-- Begin --
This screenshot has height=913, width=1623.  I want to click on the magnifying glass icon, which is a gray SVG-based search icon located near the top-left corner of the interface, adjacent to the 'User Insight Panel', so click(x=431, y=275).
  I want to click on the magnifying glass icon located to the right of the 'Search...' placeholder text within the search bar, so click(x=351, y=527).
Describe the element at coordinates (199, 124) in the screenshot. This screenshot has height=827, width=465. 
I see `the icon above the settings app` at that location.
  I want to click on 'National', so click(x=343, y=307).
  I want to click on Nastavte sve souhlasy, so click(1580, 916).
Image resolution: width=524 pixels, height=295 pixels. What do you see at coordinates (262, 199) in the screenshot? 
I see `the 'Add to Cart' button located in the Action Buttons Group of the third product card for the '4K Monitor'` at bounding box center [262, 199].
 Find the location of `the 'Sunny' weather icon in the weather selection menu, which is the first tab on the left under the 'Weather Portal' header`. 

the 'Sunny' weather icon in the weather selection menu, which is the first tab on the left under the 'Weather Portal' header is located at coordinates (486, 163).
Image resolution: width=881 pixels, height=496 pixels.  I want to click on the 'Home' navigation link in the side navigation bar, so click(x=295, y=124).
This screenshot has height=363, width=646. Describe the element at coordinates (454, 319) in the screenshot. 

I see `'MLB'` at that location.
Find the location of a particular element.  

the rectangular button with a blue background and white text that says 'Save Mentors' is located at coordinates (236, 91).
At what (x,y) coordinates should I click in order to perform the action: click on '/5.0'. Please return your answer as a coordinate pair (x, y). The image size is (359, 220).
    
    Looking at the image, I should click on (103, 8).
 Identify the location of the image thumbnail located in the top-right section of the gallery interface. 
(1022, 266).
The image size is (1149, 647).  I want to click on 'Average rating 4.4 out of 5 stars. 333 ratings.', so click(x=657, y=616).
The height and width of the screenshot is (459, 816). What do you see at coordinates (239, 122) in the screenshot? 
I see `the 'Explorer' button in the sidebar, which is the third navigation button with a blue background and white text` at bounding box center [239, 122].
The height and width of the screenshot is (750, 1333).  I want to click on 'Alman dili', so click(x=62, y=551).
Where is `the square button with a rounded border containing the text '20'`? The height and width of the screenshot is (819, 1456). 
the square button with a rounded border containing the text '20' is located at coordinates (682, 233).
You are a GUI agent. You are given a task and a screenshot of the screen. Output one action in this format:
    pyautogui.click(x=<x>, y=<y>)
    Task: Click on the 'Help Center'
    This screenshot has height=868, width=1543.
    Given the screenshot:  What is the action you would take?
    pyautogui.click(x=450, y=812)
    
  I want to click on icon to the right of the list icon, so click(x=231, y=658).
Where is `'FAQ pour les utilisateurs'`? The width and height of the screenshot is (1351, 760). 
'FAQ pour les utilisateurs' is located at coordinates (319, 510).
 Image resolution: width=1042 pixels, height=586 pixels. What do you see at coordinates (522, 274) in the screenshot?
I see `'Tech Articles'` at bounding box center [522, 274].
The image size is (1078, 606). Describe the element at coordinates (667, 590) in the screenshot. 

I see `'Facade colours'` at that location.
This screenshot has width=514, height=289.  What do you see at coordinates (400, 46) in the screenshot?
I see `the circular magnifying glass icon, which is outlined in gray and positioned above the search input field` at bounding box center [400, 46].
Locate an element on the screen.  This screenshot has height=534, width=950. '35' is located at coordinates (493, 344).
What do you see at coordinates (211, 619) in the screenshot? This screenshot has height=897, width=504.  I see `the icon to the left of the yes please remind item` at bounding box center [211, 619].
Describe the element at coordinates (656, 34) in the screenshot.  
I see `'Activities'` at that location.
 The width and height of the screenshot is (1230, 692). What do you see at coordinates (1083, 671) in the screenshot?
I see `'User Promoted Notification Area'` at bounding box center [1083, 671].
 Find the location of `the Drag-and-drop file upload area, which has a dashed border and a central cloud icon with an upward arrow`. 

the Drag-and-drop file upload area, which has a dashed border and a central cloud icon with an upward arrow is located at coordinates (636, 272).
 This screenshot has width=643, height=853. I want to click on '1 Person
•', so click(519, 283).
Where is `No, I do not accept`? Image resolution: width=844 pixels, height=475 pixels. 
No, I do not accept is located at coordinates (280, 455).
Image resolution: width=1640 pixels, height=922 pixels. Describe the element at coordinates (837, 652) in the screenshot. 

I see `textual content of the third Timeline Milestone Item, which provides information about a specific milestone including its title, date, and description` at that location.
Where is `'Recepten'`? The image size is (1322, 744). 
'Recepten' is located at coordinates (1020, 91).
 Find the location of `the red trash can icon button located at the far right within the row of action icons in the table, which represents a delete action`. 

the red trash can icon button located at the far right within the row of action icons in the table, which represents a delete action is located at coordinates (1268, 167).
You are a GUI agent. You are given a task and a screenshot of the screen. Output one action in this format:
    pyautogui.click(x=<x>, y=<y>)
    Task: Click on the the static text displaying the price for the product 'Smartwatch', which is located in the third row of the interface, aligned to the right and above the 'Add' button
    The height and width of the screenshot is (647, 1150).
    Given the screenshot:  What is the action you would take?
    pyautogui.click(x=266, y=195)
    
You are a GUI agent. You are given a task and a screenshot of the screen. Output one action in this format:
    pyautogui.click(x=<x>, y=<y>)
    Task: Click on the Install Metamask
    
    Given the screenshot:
-- End --
Count how many lines of the records contain the word "central", treating uppercase and lowercase as different, and give only the number.

# [ANSWER FOR THE TASK]
2